The cloth was held in place by grinning Cessna employees in yellow Cessna Sport shirts, Pelton stressed that the airplane that we saw was not necessarily going to be produced in this exact format -- or even at all. But he personally is clearly excited about Sport Pilot and the Light Sport Aircraft, which he described as key to "stimulate feeding the important pipeline of human talent," the future pilots that are the future aviators of the world.

Underlying Cessna's logic is a marketing fact; the pilot that learns in a Cessna aircraft often retains a career-long partiality to Cessna airplanes, even when he or she reaches career pinnacles that may include flying jets, running operations that fly jets, or -- significantly -- buying jets for others to fly. That model is never far from the mind of Jack Pelton, who told Aero-News in a two-part interview in 2004 of his early days learning to fly (in, appropriately enough, a Cessna 140) and the pleasure he still finds in flying light aircraft. 

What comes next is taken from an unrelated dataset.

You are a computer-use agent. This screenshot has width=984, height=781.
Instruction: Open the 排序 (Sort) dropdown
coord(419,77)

An overview: The aircraft is a conventional high-wing monoplane with a conventional swept tail, straight wings with flaps and ailerons each of about half-span, and tricycle landing gear with a castering nosewheel. The main landing gear resemble those of the 152 at a glance, and may be a similar steel-strut in alloy fairing arrangement. It's powered by the Rotax 912S four-cylinder four-stroke motor.

The struts join the fuselage at the same station as the main landing gear, behind the doors, which open up in a gull-wing arrangement.

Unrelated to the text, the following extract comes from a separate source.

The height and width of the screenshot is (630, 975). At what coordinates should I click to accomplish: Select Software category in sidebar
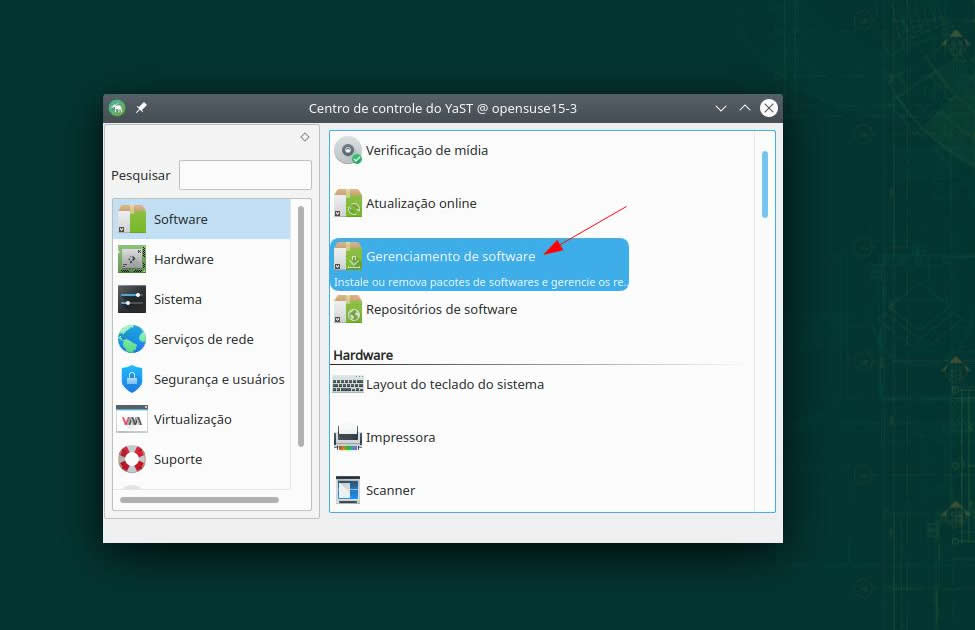(180, 219)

It has a "fastback" design like the first 150s and 172s; the back windows of mid-1960s-up Cessnas lead to a light, airy cabin but create significant drag; air running along a surface doesn't like having that surface yanked away. This helps the plane make speed; while Pelton said it was too early to expect specifications or performance numbers, he did promise that the plane would come in at the LSA gross weight of 1320 lb, and meet the maximum LSA permissible speed of 120 kt. (The fastback design also appears on the Next Generation Prototype, another (surprise!) plane briefly shown at this introduction -- see the other story).

The wingspan is 30 feet, about 10% less than that of the Cessna 152 (33'4") and the chord seems less. The height of the aircraft overall and of the wings seems less (a tall man can check the fuel level with his feet on the ground), and the cabin is significantly wider than even the 172's at 40 inches.

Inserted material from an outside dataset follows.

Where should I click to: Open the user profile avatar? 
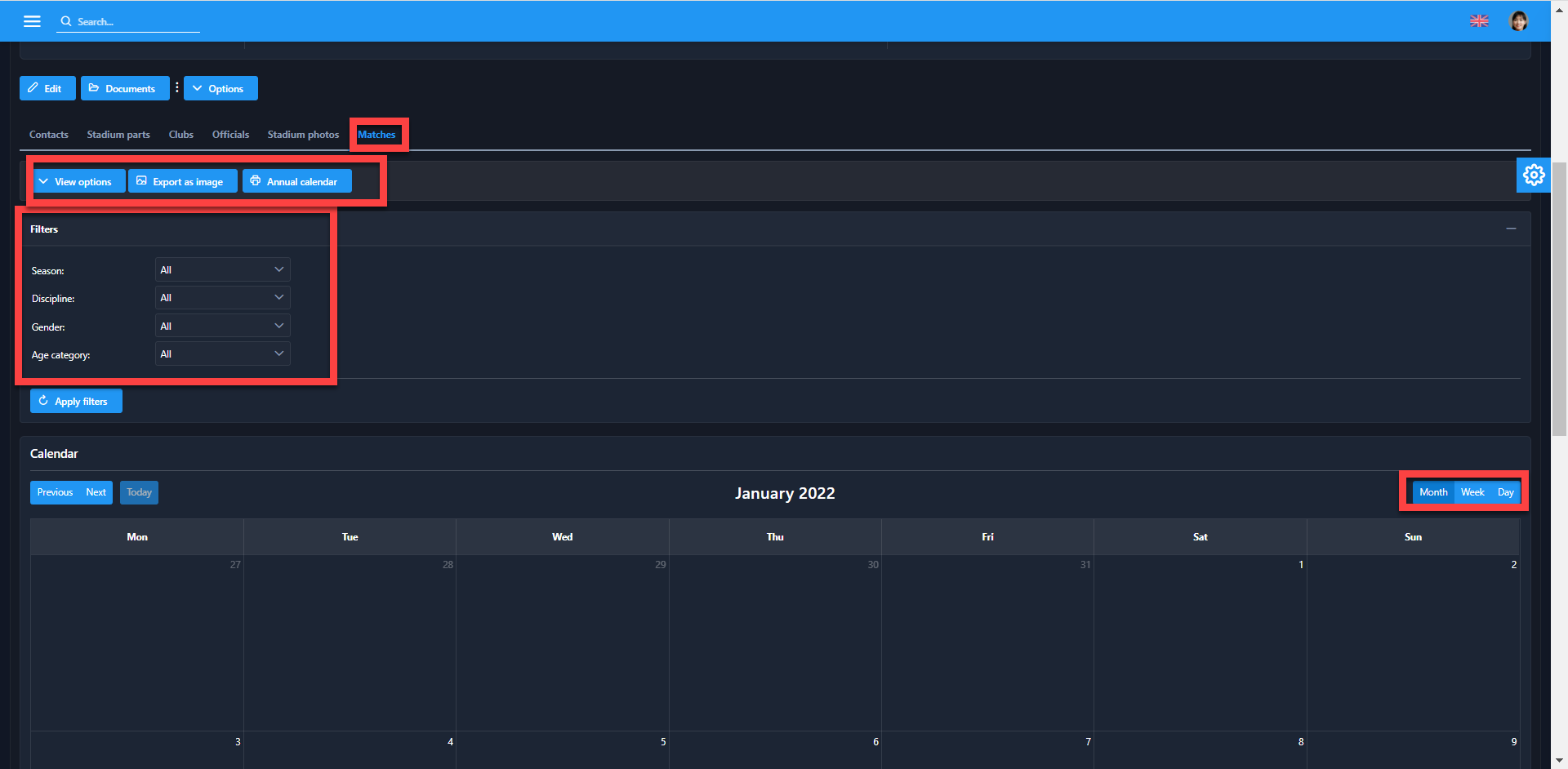1518,21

The plane is pretty, small, and clearly designed for rapid, low-cost manufacturing. It is in a way a compendium of best practices in high-wing SLSA design, comprised mostly aluminum alloy.

One of the things that we thought might be significant about the airplane was the N Number: N158CS. "CS" is Cessna Sport, of course, but is this plane potentially the Cessna 158? Your guess is as good as ours; Cessna isn't saying.

How much? Cessna isn't saying that either. "It will be priced competitively with similar LSAs," is what Jack Pelton says. What that means in dollars and cents, it's too early to know.

Cessna's planes are popular enough; they expect to manufacture as many as 900 new single-engine aircraft this year. But the company isn't going to rest on its laurels in the single-engine line any more than it does in its jet line, where it keeps up a feverish pace of product introductions and upgrades.

Cessna doesn't need a SLSA. That's one way of looking at it.

But Cessna does need an SLSA, Pelton seems to think, despite his cautious verbiage. He is not thinking about this year, an expected banner year for Cessna single-engine production; he's looking decades ahead. But it's fair to close on his note of caution.

"We're not going to build this, unless we have a high level of confidence we can meet expectations for quality and performance," he told the throng. From the oohs and ahhs that greeted the unveiling of the red and white Proof of Concept, they're well on the way.